[Dataset listing]
----------------------------------------
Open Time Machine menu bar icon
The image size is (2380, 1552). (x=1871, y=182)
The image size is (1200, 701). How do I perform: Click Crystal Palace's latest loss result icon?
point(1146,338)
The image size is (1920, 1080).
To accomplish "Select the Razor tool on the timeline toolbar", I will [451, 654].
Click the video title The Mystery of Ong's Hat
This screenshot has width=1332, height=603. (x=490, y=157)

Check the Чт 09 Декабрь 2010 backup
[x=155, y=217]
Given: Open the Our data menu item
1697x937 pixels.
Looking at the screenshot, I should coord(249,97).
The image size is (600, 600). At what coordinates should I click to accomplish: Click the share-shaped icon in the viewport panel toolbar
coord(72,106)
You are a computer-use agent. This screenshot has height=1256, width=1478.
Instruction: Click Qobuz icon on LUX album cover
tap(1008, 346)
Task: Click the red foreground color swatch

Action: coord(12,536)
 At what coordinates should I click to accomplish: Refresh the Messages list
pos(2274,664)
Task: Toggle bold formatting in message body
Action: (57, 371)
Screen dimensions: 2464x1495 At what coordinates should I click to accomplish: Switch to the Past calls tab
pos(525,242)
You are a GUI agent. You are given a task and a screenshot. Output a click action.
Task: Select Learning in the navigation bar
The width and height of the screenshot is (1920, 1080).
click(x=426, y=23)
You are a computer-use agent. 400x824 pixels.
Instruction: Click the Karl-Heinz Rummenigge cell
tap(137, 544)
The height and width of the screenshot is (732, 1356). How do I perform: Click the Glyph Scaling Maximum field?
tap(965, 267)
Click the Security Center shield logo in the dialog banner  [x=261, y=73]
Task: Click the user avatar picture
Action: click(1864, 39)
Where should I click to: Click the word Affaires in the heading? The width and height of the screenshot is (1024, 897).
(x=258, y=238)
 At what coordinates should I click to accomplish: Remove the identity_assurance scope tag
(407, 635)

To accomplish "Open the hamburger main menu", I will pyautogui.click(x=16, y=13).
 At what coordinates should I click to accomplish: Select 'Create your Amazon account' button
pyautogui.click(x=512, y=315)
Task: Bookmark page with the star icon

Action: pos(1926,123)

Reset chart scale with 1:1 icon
----------------------------------------
TASK REQUIREMENTS | Copy every line of the listing above, keeping each character unchanged.

TASK RESPONSE |
Open Time Machine menu bar icon
The image size is (2380, 1552). (x=1871, y=182)
The image size is (1200, 701). How do I perform: Click Crystal Palace's latest loss result icon?
point(1146,338)
The image size is (1920, 1080).
To accomplish "Select the Razor tool on the timeline toolbar", I will [451, 654].
Click the video title The Mystery of Ong's Hat
This screenshot has width=1332, height=603. (x=490, y=157)

Check the Чт 09 Декабрь 2010 backup
[x=155, y=217]
Given: Open the Our data menu item
1697x937 pixels.
Looking at the screenshot, I should coord(249,97).
The image size is (600, 600). At what coordinates should I click to accomplish: Click the share-shaped icon in the viewport panel toolbar
coord(72,106)
You are a computer-use agent. This screenshot has height=1256, width=1478.
Instruction: Click Qobuz icon on LUX album cover
tap(1008, 346)
Task: Click the red foreground color swatch

Action: coord(12,536)
 At what coordinates should I click to accomplish: Refresh the Messages list
pos(2274,664)
Task: Toggle bold formatting in message body
Action: (57, 371)
Screen dimensions: 2464x1495 At what coordinates should I click to accomplish: Switch to the Past calls tab
pos(525,242)
You are a GUI agent. You are given a task and a screenshot. Output a click action.
Task: Select Learning in the navigation bar
The width and height of the screenshot is (1920, 1080).
click(x=426, y=23)
You are a computer-use agent. 400x824 pixels.
Instruction: Click the Karl-Heinz Rummenigge cell
tap(137, 544)
The height and width of the screenshot is (732, 1356). How do I perform: Click the Glyph Scaling Maximum field?
tap(965, 267)
Click the Security Center shield logo in the dialog banner  [x=261, y=73]
Task: Click the user avatar picture
Action: click(1864, 39)
Where should I click to: Click the word Affaires in the heading? The width and height of the screenshot is (1024, 897).
(x=258, y=238)
 At what coordinates should I click to accomplish: Remove the identity_assurance scope tag
(407, 635)

To accomplish "Open the hamburger main menu", I will pyautogui.click(x=16, y=13).
 At what coordinates should I click to accomplish: Select 'Create your Amazon account' button
pyautogui.click(x=512, y=315)
Task: Bookmark page with the star icon

Action: pos(1926,123)

Reset chart scale with 1:1 icon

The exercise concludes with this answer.